> [REQUIREMENTS]:
1. In the review below, list the three purposes for which the page 7 passage says students could use technology in a rich arts program.
2. Summarize the review below in two sentences.
3. According to the review below, who wrote the piece that started the discussion about whether Ravitch is hostile to technology?

> [GIVEN PASSAGE]:
++++++++++++++++++++
Diane Ravitch Reign of Error Review


Since my review is more than a day late (and likely not worth a dollar), I needed to find a niche to focus on in my review. Fortunately, there was a small kerfuffle in the ed tech blogging world last weekend around whether Diane Ravitch is hostile to technology. Please, when you are reading that piece, continue all the way to the end because the author Scott McLeod, credits some of Ravitch’s critiques about education technology and lists them.

Based on the conversation started there, I decided to look at what Ravitch says in her book. My conclusion, she’s not hostile, but is skeptical about education technology. She does have some idea of progressive and meaningful uses of technology in the classroom. Here is what I found…

What the book says

Page 7 – Their school should have a rich arts program, where students learn to sing, dance, plan an instrument, join an orchestra or a band, perform in a play, sculpt, or use technology to design structures, conduct research, or create artworks.

Introduction to Chapter 17 –New technologies appear almost daily, and schools are rightly expected to help young people learn to use them. Computers and access to the Internet are nearly ubiquitous, and no one doubts that if used appropriately, these are valuable tools for teaching and learning. Ingenious teachers integrate technology into the their lessons and engage young people in science experiments, historical research, and projects of all kinds. Students today can vicariously visit other lands, not just read about them in a textbook. They can see and hear presidents giving their major speeches. They can watch the historical events that changed the world with their own eyes, as if they were there. The possibilities for teaching and learning is within reach, one where students can learn at their own pace and explore topics far beyond the assignment.
++++++++++++++++++++
> [EXCERPTED RECORDS]:
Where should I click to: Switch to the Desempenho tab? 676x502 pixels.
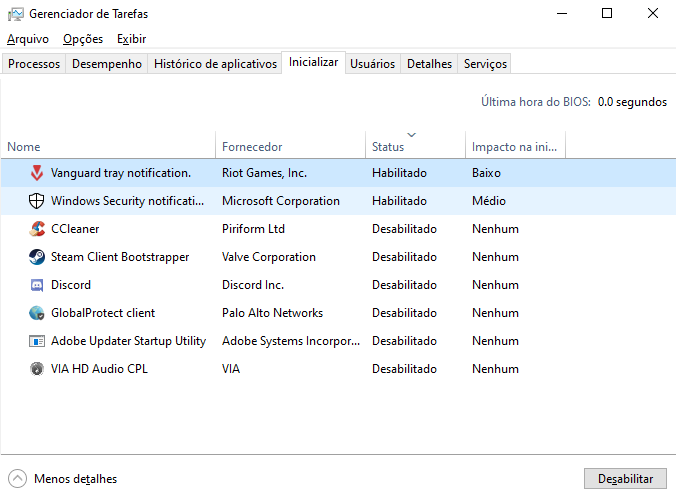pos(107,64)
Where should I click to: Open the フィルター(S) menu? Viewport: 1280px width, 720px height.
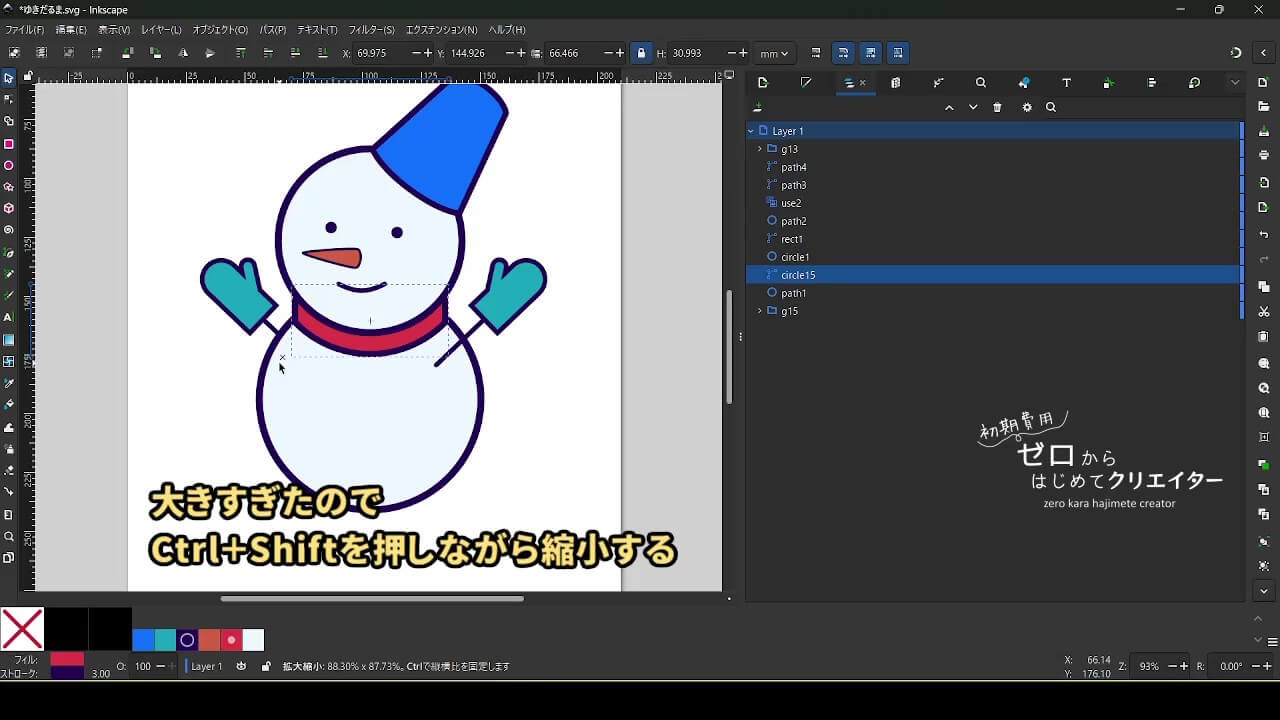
++++++++++++++++++++
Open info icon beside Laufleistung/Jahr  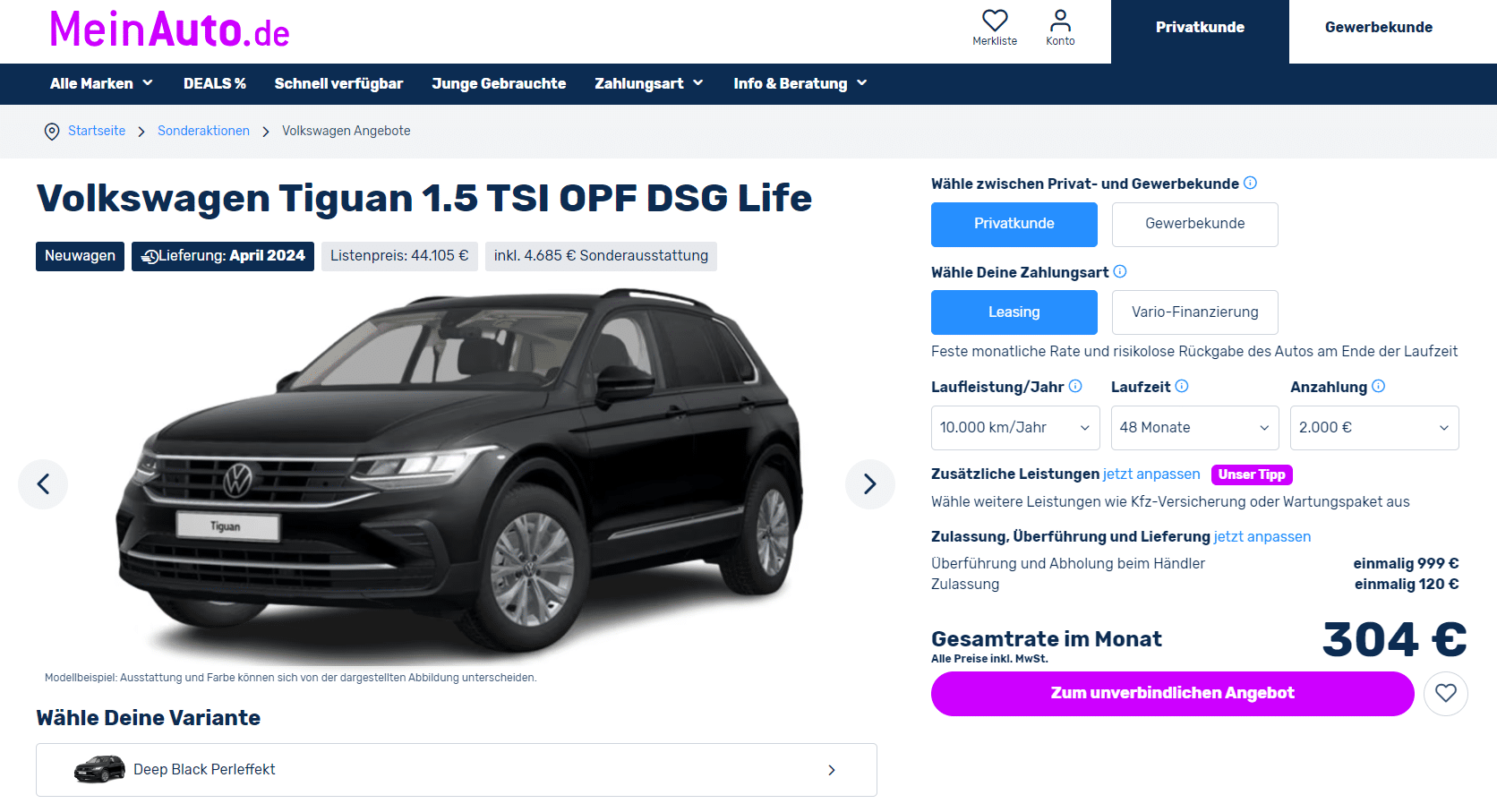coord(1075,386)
++++++++++++++++++++
> [IN RESPONSE]:
1.
- Designing structures
- Conducting research
- Creating artworks

2. Prompted by a debate in the ed tech blogging world over whether Diane Ravitch is hostile to technology, the reviewer looked at what her book Reign of Error says on the subject. The reviewer concludes that she is skeptical of education technology rather than hostile, and quotes passages from page 7 and the introduction to Chapter 17 in which she describes meaningful classroom uses of technology.

3. Scott McLeod